• _Problem_
Using the entries below, output each line exactly from the first through the one that contains "Pick grid bubble".

• _Source material_
···

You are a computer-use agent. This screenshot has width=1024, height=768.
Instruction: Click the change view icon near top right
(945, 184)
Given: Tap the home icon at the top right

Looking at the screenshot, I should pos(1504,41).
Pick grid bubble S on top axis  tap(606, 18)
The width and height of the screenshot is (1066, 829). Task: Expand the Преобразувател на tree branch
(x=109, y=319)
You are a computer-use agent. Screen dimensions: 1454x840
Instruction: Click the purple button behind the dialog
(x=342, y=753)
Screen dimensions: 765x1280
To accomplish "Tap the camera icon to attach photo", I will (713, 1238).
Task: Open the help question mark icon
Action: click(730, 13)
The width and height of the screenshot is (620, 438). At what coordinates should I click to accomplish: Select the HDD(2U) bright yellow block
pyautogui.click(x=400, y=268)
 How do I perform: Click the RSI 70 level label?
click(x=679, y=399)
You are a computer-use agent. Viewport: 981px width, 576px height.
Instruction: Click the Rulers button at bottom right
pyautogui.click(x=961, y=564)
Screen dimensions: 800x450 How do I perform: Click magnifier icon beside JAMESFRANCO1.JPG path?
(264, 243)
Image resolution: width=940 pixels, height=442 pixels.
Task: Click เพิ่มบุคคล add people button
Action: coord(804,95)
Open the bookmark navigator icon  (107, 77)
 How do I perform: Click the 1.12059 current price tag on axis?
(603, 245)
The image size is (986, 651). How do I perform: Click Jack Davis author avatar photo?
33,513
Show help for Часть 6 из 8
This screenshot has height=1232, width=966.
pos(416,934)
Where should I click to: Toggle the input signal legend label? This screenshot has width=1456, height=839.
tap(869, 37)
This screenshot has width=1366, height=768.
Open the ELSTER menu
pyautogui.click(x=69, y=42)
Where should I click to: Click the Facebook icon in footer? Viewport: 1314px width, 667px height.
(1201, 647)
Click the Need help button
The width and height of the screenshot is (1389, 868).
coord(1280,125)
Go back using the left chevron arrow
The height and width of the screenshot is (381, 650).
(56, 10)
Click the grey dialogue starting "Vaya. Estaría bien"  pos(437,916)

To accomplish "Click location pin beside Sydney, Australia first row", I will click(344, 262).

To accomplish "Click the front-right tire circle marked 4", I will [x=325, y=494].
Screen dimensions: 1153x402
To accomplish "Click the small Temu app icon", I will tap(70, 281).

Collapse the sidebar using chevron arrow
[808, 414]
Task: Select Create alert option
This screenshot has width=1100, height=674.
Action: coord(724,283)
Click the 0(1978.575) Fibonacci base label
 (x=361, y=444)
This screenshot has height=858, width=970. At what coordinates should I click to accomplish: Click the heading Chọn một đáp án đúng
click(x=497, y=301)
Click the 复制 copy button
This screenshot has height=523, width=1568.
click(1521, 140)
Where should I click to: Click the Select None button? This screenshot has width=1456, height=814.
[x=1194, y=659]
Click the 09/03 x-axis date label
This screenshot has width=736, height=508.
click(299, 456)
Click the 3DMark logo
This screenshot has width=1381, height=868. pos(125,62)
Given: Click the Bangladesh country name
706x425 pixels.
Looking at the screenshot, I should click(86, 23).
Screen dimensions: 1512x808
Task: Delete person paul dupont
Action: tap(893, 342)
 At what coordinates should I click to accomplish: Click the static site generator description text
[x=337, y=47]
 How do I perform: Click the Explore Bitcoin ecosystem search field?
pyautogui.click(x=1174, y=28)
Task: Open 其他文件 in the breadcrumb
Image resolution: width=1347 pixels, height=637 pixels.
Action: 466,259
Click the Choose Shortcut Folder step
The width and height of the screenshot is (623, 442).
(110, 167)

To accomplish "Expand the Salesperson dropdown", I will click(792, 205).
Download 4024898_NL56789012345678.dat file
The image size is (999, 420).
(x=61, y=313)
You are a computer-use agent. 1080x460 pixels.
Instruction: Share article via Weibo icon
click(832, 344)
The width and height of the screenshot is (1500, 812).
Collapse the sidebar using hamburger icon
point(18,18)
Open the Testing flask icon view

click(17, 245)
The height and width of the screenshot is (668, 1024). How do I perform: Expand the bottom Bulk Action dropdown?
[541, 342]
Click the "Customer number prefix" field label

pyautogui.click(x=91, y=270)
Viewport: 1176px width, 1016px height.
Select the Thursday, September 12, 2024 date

···

• _Result of this task_
You are a computer-use agent. This screenshot has width=1024, height=768.
Instruction: Click the change view icon near top right
(945, 184)
Given: Tap the home icon at the top right

Looking at the screenshot, I should pos(1504,41).
Pick grid bubble S on top axis  tap(606, 18)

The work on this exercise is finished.